Activity: Which lines in the data contain the word "computer"? Please copy each of them.

*** Opening of Source information ***

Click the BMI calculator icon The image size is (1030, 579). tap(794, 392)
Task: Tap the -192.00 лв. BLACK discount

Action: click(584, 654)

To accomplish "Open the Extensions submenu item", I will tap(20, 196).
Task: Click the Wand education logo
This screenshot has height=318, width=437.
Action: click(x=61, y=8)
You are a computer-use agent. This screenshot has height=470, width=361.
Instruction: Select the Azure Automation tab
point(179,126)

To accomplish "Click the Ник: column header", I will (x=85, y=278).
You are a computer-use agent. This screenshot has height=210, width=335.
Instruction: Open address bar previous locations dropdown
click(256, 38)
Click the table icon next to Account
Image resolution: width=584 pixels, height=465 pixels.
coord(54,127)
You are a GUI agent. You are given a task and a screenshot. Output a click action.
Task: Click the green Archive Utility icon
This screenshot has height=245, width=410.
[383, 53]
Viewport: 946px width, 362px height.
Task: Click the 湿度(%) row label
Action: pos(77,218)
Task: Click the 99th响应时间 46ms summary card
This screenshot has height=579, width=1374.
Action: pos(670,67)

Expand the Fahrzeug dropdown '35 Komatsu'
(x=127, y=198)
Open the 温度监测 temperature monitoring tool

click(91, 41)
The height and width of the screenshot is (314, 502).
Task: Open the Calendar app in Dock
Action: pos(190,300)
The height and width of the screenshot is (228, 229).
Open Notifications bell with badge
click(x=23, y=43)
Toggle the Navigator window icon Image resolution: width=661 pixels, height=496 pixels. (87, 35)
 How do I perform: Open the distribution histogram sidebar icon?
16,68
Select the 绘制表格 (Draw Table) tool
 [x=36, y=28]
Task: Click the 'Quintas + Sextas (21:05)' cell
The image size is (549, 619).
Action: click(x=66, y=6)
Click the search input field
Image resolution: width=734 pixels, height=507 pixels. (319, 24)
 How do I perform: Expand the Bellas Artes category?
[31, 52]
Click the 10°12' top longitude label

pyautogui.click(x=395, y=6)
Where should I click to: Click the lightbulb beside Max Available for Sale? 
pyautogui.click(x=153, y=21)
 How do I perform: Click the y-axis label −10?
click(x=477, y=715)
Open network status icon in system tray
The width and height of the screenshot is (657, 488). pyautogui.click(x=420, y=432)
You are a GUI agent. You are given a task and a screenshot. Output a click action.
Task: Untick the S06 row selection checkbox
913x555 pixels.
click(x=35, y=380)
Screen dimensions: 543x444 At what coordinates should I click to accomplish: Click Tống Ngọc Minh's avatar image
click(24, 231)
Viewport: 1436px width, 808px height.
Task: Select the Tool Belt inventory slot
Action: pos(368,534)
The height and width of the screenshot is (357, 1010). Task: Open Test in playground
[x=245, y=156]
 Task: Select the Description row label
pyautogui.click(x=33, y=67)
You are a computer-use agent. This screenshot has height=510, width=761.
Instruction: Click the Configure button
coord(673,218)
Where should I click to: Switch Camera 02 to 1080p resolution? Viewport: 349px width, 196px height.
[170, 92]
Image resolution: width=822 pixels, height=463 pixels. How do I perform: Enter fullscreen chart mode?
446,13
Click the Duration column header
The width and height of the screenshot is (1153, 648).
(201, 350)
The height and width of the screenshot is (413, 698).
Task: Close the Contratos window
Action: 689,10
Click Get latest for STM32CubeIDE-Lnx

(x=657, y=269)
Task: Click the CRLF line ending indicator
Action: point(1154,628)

*** Close of Source information ***

Task response:
You are a computer-use agent. This screenshot has height=470, width=361.
You are a computer-use agent. This screenshot has height=210, width=335.
You are a computer-use agent. This screenshot has height=510, width=761.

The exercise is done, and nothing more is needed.